#### Exercise input:
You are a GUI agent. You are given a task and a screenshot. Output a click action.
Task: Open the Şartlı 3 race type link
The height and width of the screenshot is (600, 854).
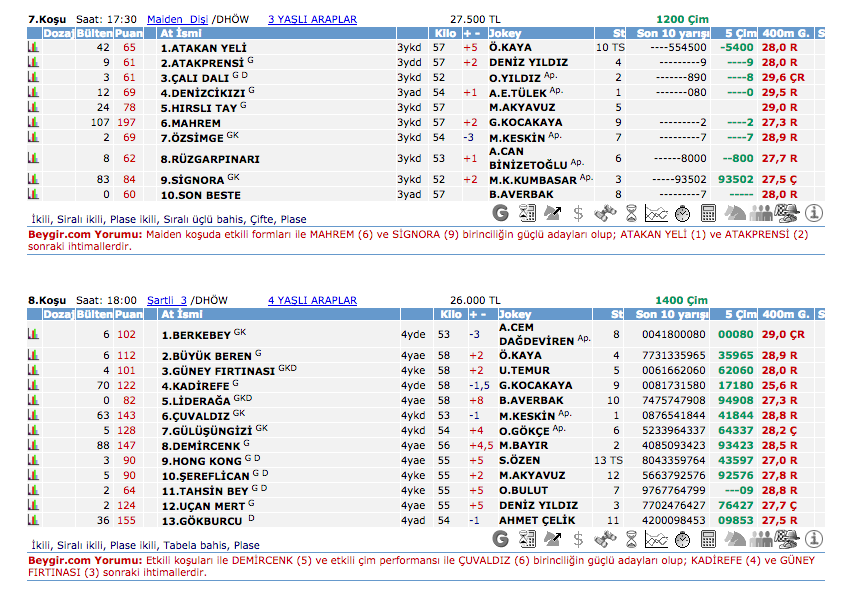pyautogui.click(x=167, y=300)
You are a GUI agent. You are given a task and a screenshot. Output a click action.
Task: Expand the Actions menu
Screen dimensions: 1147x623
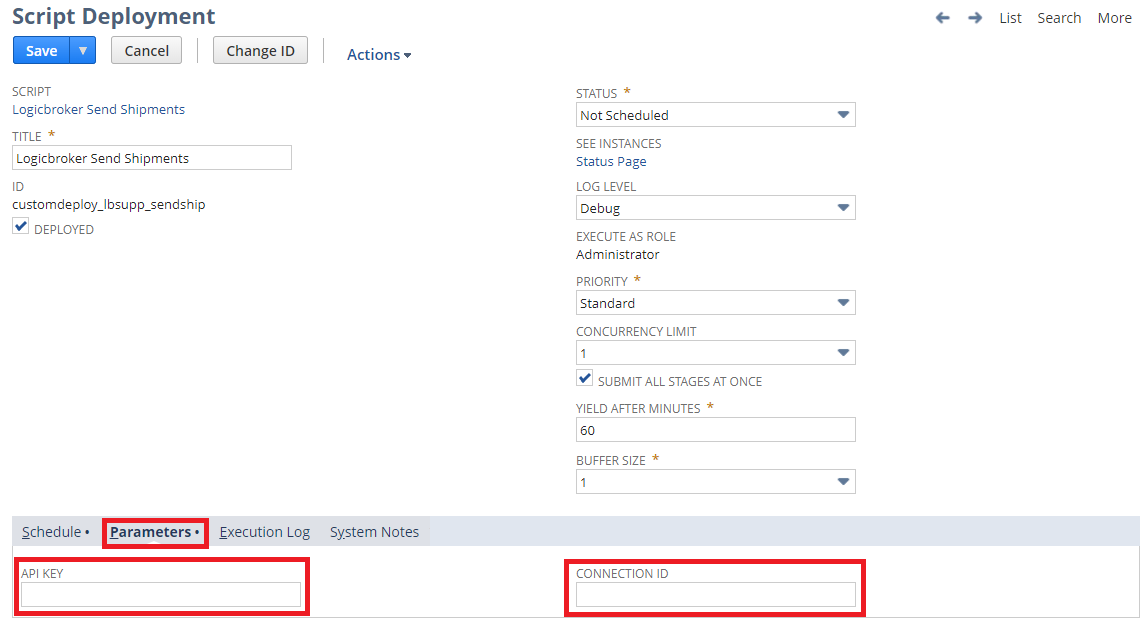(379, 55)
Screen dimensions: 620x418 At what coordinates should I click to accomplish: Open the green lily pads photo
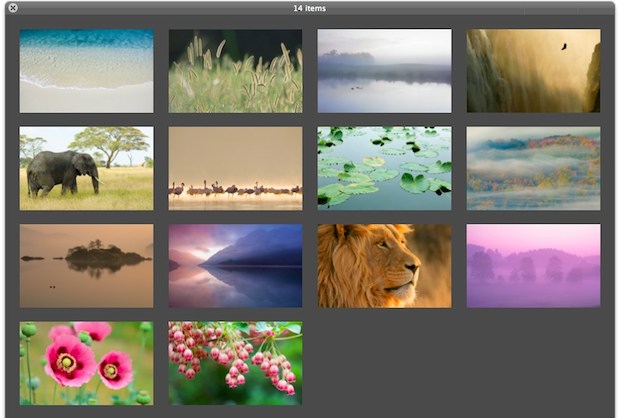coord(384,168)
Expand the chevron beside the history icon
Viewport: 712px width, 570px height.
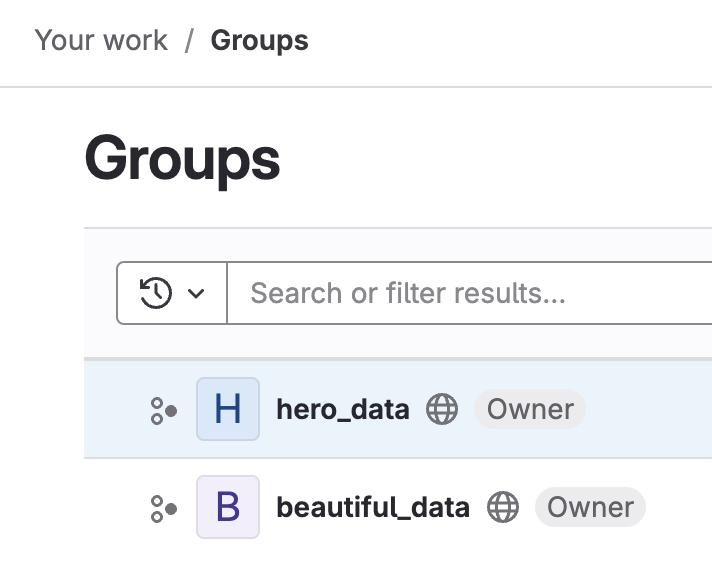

#### Exercise requirements:
Repeat the listing in full and exactly. Leave any pictures out.

#### Task output:
You are a GUI agent. You are given a task and a screenshot. Output a click action.
Task: Open the Şartlı 3 race type link
The height and width of the screenshot is (600, 854).
pyautogui.click(x=167, y=300)
You are a GUI agent. You are given a task and a screenshot. Output a click action.
Task: Expand the Actions menu
Screen dimensions: 1147x623
(379, 55)
Screen dimensions: 620x418 At what coordinates should I click to accomplish: Open the green lily pads photo
coord(384,168)
Expand the chevron beside the history icon
Viewport: 712px width, 570px height.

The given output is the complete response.